[Begin Input data]
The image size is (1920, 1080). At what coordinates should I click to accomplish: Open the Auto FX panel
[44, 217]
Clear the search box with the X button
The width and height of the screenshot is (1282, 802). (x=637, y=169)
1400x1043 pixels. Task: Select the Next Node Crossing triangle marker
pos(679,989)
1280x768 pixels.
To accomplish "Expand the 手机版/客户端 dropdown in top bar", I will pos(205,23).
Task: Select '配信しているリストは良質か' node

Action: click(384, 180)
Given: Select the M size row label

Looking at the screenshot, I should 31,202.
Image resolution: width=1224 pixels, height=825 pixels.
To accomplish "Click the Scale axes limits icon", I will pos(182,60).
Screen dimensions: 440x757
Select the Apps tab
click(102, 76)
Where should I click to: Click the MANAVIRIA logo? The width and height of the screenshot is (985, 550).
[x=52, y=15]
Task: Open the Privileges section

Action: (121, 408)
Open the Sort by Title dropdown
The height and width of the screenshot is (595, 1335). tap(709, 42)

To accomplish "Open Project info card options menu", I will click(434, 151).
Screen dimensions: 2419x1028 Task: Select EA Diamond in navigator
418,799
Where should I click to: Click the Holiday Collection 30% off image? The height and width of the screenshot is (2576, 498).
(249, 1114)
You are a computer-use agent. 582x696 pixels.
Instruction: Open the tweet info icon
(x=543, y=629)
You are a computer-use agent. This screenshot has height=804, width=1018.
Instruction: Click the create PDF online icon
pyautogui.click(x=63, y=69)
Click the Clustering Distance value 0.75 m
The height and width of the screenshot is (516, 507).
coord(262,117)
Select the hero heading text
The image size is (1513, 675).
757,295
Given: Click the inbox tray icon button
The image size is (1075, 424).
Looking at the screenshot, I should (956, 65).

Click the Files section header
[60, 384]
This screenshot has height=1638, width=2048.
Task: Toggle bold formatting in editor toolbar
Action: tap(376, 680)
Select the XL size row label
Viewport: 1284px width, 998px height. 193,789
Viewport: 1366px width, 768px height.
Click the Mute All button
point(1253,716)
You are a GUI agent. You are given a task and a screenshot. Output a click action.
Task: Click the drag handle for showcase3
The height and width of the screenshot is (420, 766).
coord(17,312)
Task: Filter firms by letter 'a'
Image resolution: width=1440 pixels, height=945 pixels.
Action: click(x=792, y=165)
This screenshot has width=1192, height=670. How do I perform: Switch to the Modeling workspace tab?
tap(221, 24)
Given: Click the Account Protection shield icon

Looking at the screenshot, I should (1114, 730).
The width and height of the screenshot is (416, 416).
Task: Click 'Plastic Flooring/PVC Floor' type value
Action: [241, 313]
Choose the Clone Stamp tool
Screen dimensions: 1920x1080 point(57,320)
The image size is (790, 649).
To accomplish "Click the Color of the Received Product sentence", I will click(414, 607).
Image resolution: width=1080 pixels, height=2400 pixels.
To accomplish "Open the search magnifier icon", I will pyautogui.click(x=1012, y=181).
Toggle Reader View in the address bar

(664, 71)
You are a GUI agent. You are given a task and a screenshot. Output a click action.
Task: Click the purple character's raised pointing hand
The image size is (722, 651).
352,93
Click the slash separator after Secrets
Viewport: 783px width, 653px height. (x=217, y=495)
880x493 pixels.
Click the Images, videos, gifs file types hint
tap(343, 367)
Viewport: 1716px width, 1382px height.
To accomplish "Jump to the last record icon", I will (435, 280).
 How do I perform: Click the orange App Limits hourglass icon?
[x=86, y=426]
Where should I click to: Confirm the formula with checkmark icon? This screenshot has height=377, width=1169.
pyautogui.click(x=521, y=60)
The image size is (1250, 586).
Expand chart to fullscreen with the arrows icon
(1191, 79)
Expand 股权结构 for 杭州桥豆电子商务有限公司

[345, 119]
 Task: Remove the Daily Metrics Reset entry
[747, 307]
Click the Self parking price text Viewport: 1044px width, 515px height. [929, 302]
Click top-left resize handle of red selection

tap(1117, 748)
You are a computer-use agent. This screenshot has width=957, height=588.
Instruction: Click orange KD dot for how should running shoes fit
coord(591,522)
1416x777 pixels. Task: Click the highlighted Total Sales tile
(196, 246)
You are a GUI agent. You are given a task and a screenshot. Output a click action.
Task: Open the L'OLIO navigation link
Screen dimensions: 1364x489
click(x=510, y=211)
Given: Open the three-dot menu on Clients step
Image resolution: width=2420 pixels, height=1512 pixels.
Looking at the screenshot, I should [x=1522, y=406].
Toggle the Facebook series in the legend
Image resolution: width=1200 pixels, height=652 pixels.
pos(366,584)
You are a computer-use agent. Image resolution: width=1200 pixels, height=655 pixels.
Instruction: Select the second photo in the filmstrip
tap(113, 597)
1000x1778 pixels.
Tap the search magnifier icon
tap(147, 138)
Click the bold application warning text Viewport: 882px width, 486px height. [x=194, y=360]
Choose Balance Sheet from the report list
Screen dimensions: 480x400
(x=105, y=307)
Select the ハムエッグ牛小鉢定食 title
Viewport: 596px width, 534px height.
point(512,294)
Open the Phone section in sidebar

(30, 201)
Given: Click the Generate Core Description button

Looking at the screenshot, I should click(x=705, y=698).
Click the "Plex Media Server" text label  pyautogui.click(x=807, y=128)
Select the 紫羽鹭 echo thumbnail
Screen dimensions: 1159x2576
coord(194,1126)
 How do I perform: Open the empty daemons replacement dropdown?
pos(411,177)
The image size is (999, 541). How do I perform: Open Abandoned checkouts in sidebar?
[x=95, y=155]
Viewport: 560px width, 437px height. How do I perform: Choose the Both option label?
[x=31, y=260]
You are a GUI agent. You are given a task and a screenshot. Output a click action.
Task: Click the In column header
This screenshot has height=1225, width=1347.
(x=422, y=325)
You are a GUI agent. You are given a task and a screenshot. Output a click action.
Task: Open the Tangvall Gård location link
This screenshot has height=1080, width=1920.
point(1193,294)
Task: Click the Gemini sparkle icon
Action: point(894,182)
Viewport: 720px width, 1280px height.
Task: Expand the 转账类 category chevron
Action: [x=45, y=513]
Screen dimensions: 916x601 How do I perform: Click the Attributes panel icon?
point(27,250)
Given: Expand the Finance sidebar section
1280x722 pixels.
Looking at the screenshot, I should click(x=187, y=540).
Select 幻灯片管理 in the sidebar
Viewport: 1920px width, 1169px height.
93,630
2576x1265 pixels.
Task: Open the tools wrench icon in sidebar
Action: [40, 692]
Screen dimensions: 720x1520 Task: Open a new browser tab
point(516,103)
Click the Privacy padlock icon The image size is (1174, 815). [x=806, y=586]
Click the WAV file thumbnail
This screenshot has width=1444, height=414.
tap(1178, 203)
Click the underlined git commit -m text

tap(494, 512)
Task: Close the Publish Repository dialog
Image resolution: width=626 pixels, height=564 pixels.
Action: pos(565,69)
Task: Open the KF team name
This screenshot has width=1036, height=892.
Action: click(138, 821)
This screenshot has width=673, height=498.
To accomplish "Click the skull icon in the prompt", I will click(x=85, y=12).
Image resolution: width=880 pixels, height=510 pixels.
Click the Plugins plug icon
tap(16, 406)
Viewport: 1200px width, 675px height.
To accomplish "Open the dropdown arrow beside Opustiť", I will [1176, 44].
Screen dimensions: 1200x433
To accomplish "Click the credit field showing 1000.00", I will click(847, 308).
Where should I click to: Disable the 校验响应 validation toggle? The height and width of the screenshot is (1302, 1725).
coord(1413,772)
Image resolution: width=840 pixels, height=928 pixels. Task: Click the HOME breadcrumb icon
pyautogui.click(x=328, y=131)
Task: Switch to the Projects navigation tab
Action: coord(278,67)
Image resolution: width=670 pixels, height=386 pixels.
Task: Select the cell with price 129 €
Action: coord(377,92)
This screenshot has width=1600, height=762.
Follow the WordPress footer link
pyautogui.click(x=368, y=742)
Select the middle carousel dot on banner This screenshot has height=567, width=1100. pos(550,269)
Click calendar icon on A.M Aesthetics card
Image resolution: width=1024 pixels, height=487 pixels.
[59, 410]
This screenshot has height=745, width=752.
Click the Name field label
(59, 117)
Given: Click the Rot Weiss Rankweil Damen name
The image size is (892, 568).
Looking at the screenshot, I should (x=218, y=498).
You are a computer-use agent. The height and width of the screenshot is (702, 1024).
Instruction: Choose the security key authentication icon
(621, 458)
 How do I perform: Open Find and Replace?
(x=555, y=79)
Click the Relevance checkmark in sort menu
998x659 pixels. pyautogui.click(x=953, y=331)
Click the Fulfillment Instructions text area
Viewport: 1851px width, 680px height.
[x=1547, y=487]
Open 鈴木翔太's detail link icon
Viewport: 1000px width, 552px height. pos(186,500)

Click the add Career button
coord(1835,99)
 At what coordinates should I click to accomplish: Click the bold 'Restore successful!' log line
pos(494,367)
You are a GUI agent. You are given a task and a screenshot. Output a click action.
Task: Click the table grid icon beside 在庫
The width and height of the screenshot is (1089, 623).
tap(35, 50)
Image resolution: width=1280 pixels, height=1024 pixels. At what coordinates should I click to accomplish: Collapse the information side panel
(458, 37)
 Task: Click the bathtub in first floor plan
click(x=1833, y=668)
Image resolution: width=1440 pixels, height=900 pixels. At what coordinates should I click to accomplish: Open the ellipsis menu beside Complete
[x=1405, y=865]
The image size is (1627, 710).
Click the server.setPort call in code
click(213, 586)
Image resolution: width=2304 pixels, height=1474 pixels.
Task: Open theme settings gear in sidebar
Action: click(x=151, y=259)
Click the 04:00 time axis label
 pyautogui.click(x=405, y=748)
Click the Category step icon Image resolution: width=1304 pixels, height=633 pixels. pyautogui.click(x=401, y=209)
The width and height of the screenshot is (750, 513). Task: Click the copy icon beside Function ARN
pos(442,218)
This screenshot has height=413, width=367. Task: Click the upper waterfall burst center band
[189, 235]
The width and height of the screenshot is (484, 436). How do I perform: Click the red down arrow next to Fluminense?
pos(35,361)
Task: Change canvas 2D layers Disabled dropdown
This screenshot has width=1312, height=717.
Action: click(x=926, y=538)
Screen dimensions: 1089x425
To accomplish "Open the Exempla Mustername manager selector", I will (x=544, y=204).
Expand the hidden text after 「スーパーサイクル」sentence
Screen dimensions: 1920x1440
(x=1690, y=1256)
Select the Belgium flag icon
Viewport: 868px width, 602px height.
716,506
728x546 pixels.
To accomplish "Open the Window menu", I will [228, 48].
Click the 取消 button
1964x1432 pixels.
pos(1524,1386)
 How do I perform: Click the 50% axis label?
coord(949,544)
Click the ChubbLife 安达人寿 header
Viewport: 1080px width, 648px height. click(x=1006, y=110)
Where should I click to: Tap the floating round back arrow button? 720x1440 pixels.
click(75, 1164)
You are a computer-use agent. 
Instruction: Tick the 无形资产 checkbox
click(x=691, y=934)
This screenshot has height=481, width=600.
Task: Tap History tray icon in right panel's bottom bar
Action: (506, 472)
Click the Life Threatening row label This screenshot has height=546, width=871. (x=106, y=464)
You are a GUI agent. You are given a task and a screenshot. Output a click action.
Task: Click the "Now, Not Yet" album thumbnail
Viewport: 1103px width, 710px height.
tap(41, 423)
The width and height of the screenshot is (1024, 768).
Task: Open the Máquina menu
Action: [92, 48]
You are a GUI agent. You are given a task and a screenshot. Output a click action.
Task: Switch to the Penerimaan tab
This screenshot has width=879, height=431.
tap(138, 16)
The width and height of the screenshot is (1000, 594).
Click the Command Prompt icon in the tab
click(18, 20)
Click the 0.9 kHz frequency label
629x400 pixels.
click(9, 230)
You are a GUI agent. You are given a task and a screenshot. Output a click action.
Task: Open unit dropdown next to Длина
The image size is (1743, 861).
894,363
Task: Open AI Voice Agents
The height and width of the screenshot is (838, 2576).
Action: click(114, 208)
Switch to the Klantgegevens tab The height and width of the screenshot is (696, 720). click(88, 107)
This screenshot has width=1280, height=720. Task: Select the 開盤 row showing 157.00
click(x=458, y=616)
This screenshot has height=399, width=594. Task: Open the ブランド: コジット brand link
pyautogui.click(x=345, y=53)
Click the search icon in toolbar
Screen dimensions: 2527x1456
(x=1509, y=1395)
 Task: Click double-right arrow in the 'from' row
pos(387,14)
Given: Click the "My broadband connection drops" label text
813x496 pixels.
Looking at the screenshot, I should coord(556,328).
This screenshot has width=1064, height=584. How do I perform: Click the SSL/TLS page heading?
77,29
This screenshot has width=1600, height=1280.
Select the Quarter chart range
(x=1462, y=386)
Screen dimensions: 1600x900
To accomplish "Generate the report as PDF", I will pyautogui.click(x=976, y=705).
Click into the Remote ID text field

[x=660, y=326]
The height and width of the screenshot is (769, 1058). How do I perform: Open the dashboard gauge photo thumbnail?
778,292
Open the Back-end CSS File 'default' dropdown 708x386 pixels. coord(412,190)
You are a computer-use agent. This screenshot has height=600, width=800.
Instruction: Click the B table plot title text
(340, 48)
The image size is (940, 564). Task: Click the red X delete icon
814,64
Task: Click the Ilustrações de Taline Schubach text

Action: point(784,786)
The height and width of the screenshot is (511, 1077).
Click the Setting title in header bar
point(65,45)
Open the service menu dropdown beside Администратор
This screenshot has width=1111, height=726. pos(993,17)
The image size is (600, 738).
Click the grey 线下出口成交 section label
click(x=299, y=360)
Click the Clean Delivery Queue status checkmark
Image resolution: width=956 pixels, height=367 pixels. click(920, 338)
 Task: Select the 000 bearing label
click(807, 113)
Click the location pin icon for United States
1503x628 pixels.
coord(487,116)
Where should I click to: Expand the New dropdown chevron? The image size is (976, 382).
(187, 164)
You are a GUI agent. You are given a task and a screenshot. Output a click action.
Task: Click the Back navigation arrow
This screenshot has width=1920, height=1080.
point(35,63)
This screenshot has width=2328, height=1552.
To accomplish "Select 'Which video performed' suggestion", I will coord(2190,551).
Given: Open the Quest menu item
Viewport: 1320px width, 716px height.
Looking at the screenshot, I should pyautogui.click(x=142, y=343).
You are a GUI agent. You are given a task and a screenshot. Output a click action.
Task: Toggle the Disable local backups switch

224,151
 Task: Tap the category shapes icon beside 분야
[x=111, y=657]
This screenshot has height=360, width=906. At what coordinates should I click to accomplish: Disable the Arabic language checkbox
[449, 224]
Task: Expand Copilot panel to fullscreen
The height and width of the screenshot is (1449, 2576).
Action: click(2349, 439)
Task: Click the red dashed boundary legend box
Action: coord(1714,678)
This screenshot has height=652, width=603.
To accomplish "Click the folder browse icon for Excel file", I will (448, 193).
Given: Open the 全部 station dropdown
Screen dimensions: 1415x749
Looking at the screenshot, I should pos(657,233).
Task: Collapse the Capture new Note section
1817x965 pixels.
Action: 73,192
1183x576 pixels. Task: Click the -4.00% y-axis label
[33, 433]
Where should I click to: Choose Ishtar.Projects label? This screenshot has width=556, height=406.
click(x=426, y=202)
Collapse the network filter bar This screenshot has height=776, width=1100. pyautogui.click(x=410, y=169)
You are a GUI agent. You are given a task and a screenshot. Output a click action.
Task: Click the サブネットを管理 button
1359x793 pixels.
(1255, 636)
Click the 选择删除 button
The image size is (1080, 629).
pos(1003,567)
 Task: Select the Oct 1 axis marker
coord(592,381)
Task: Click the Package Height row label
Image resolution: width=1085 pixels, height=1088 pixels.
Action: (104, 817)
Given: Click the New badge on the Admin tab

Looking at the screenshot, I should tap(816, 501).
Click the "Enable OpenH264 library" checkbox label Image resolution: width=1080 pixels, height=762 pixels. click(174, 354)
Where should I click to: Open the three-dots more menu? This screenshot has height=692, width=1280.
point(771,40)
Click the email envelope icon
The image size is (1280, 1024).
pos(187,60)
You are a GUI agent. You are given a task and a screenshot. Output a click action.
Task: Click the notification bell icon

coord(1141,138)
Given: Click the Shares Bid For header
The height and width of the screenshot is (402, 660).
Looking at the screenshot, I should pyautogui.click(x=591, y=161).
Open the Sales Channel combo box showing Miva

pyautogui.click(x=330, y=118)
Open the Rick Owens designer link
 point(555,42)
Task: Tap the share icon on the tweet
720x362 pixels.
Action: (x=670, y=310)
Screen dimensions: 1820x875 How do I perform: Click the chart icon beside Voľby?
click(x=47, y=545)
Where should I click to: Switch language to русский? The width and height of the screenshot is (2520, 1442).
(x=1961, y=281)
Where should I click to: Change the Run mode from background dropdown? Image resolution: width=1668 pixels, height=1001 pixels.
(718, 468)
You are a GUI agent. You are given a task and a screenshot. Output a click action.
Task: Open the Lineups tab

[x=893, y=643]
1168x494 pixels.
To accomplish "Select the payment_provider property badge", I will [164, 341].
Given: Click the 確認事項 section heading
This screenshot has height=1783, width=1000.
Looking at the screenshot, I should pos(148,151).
[End Input data]
Pull out every line in the listing above that contains the string "tray", and copy each of those lines in full.

Expected answer:
Given: Click the inbox tray icon button
Task: Tap History tray icon in right panel's bottom bar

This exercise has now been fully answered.